Comic von Scott McCloud

Das große Ganze: Leben, Liebe, Tod

Bildhauer bei der Arbeit
Im Mittelpunkt der Story von Scott McCloud steht der menschenscheue Bildhauer David. © dpa / picture alliance / Daniel Naupold
Von Eva Hepp · 26.03.2015
Bekannt wurde der amerikanische Comic-Autor Scott McCloud in den 80er-Jahren mit seinem Superhelden "Zot", seinen Durchbruch hatte er mit "Comics richtig lesen". An seinem neuen Werk "Der Bildhauer" hat er jahrelang gearbeitet, es ist backsteinschwer und behandelt alles.
An Scott McCloud führt in der Comic-Welt kein Weg vorbei. Bekannt war der US-Amerikaner schon in den 1980er-Jahren als Zeichner von Superhelden und der Serie "Zot!". Als er aber 1993 auf die Theorie-Seite wechselte und "Comics richtig lesen" in Form eines Comics, veröffentlichte, wurde er schlagartig berühmt. Nie zuvor wurde so profund und unterhaltsam erklärt, was Comics ausmacht und wie sie funktionieren. Es folgten zwei weitere Theorie-Bände und schließlich die Adelung durch die New York Times, die Scott McCloud als den "Marshall McLuhan des Comics" beschrieb.

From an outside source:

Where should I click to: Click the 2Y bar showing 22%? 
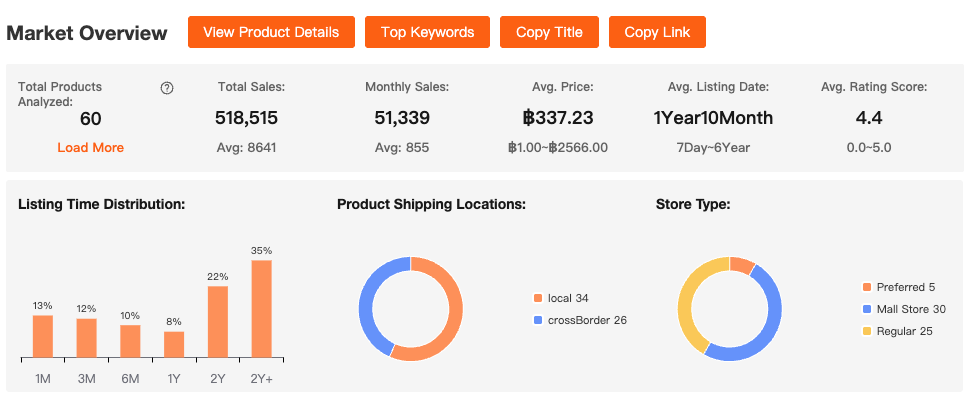(x=218, y=322)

Wenn ein solcher Meister nach 20 Jahren Theorie selbst wieder zum Geschichtenerzähler wird, sind die Erwartungen hoch. Tatsächlich ist McClouds nun fast zeitgleich in den USA und in Deutschland erscheinende Graphic Novel "Der Bildhauer" in jeder Hinsicht gewichtig. McCloud hat fünf Jahre daran gearbeitet, das Buch umfasst 500 Seiten, ist backsteinschwer, und die Geschichte verhandelt das große Ganze: Leben, Liebe, Kunst, Zeit, Vergänglichkeit, Verrat und Tod.
Der Pakt mit dem Tod
Im Mittelpunkt der Story steht der junge, einst erfolgreiche, nun aber am Kunstmarkt bedeutungslose und menschenscheue Bildhauer David Smith, der einen Pakt mit dem Tod schließt. Für den Preis von 200 Tagen Restlebenszeit bekommt er die Gabe, jegliches Material allein mit der Kraft seiner Hände und in Windeseile zu formen. So hofft Smith, etwas für die Ewigkeit zu schaffen. Blöd nur, dass ihm keine gute künstlerische Idee kommt und ihm dann auch noch die große Liebe begegnet.

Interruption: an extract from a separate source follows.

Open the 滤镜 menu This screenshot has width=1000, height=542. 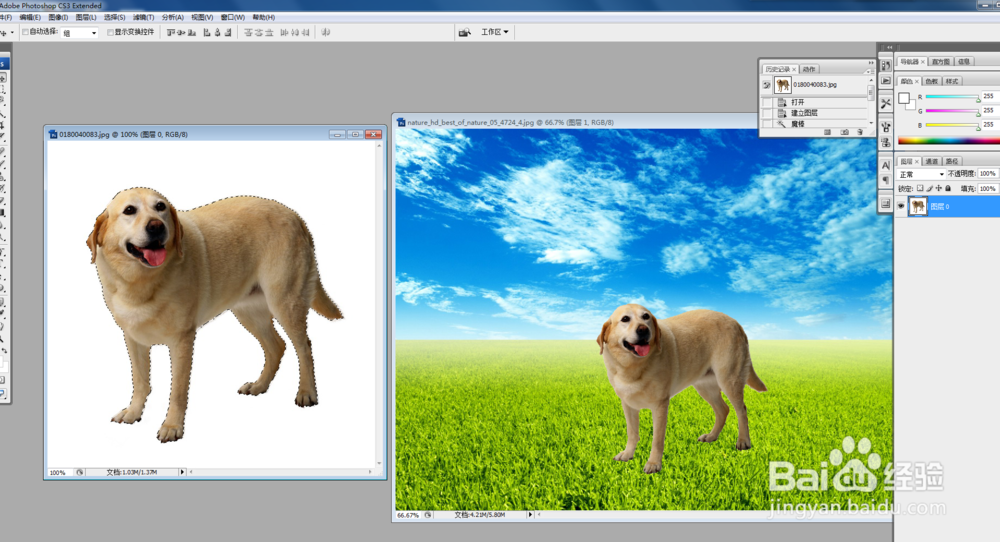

In schwarz, weiß und einer einzigen Farb, einem zarten Violett, erzählt der 1960 geborene McCloud diese turbulente Geschichte. Sein Strich ist einfach und klar konturiert, seine Panels, meist drei in einer Reihe, bilden eine feste Struktur, die nur selten aufgebrochen wird. Das ist solides Handwerk und mitunter auch souveräne Meisterschaft.
Stimmungen grandios eingefangen
Verschiedene Zeitebenen etwa illustriert McCloud lediglich durch die Nuancierung des Schwarz-Weiß-Violett-Kontrastes: Eine blasse Variante zeigt Vergangenheit, Erinnerung und Gedanken, eine kräftige illustriert die Gegenwart. Auch Stimmungen fängt der Zeichner grandios ein. Sei es Smith’ Einsamkeit auf einer Party, wo ihn Sprechblasen im Dutzend bedrängen, oder das hektische Stadtleben, das durch den Wechsel von Details und Gesamtansichten lebendig wird. Auch Bewegung weiß McCloud seit seiner Superhelden-Zeit eindrücklich ins Bild zu setzen.

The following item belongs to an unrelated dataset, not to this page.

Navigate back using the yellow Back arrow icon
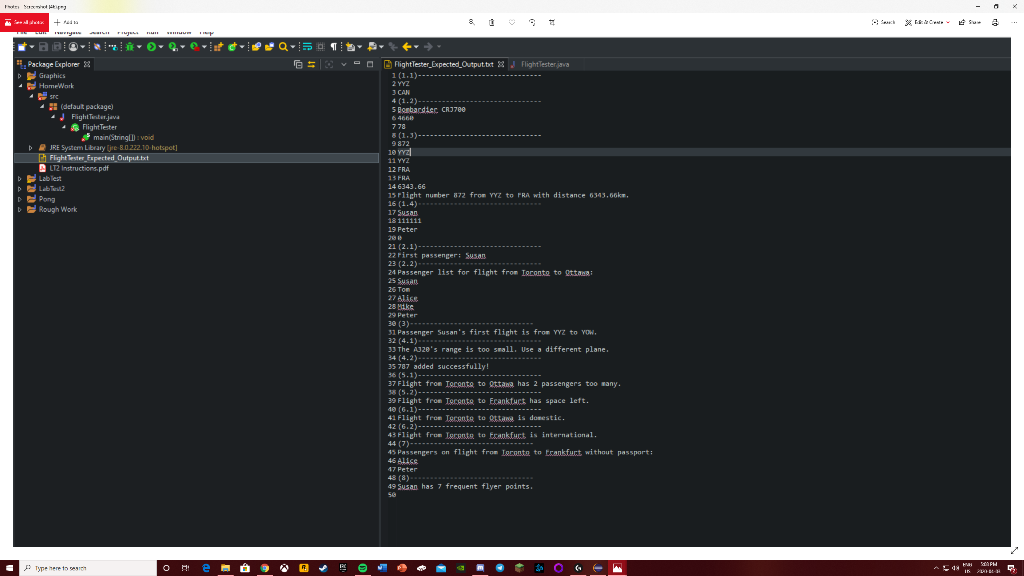The image size is (1024, 576). (407, 44)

So erweist sich "Der Bildhauer" schon nach den ersten Seiten als echter Pageturner. Dieser Comic schnurrt herunter wie ein gut geöltes Uhrwerk. Hätte der Autor doch nur die Geschichte nicht so überladen. Was ist große Kunst? Was bleibt vom Menschen? Wie sollen wir leben? Was vermag die Liebe, was die Freundschaft?
"Zuviel, zu wirr, alles gleichzeitig." Das Urteil, das McCloud einem Galeristen über Smith’ Werk, vielleicht augenzwinkernd, in den Mund legt, passt partiell auch auf diese Graphic Novel. Die trotzdem lesenswert und stellenweise wirklich fesselnd ist.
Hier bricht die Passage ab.